The Climate Book, Day 4
Day 4, of The Climate Book posts: "We are the evolutionary force that will decide the fate of every species, as well as the habitats in which those species live."
Today, Essay 1.3: "Our Evolutionary Impact"
Key Excerpts:
1. As people dispersed out of Africa more than 50,000 years ago and spread around the globe, the communities they joined began to change. According to fossil records, animal species, and particularly megafauna (giant wombats, woolly rhinoceroses, etc) started to go to extinct.
2. The coincidence in timing of the megafaunal extinctions and the first appearance of people is recorded in the fossil records of every continent other than Africa, but there were also contributing climatic upheavals happening at the same time in Europe, Asia and the Americas.
3. In Australia and surrounding islands, extinctions did not occur during periods of major climate change. Instead, these extinctions (as well as more recent extinctions on other continents) are the consequence of changes to the local habitat brought about by the appearance of people.
4. Around 10,000 years ago, the last ice age had ended and the climate improved, and populations grew. People began adopting hunting strategies that sustained prey populations rather than driving them to extinction, becoming herders vs hunters. They also planted food, and chose to propogate seeds that produced more food per plant or were ripe for harvest at the same time as others, becoming farmers vs gatherers.
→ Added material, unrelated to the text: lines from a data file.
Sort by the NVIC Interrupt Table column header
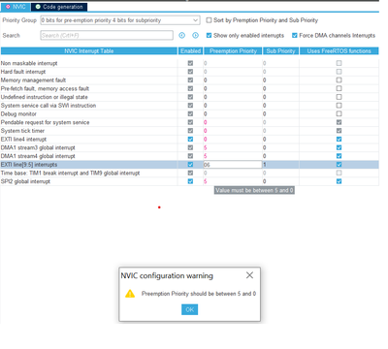Viewport: 388px width, 349px height. (89, 50)
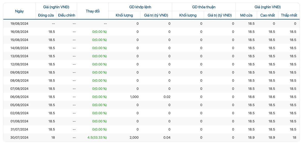Click the Điều chỉnh column header
The width and height of the screenshot is (305, 144).
(x=67, y=15)
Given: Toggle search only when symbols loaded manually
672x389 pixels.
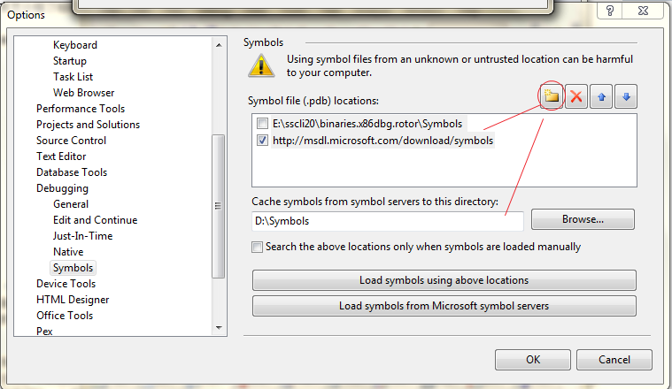Looking at the screenshot, I should 257,247.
5. By the turn of the 20th century, the success of us as a species of herders and farmers had turned wildlands into farmland or rangeland, degraded by continuous use. Air and water quality began to decline and extinction rates were on the rise.
6. Our ancestors then entered into a new phase of interaction with other species, becoming protectors, trying to guard endangered species and habitats from the dangers of increasingly human world. With this transition, humans became the evolutionary force that would decide the fate of every species, as well as the habitats in which these species live.